▸ **Assignment**
Each entry is to be retyped without alteration, and no picture is to be included.

[Stored records]

*** Block opens ***

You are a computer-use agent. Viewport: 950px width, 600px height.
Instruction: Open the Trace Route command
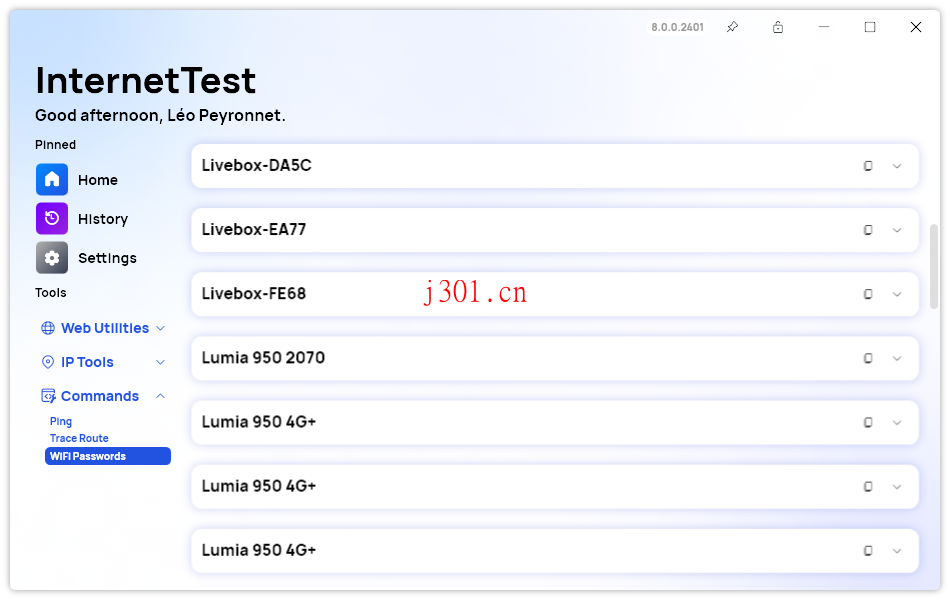(x=79, y=438)
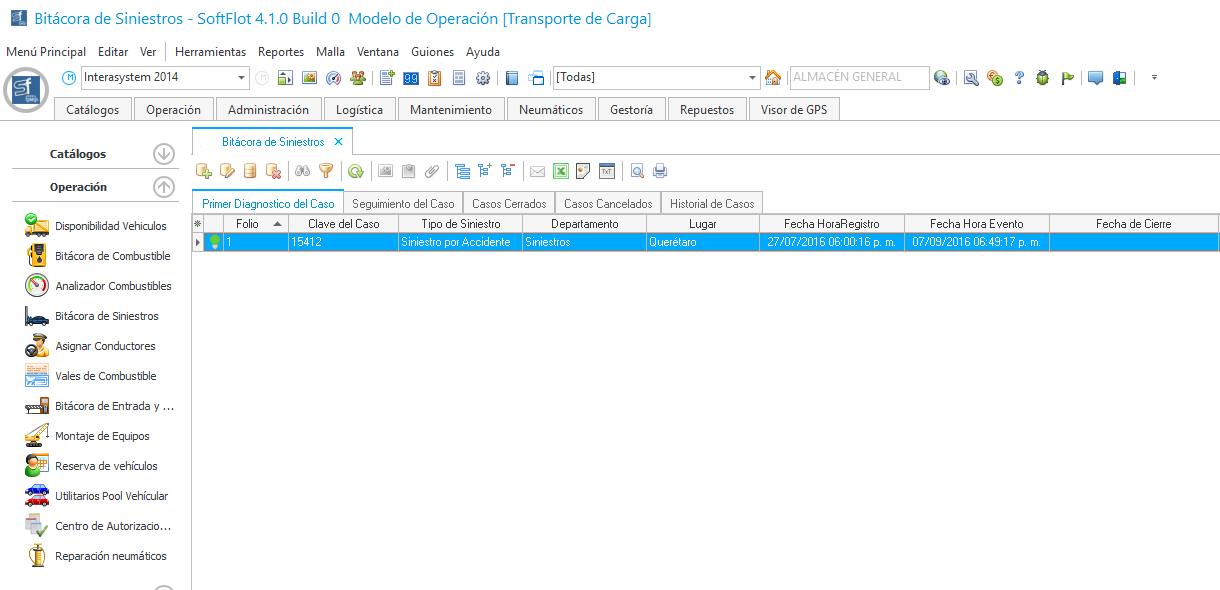
Task: Click the funnel filter icon
Action: pyautogui.click(x=325, y=171)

*** Block closes ***

▸ **Expected answer**
You are a computer-use agent. Viewport: 950px width, 600px height.
Instruction: Open the Trace Route command
(x=79, y=438)
Task: Click the funnel filter icon
Action: pyautogui.click(x=325, y=171)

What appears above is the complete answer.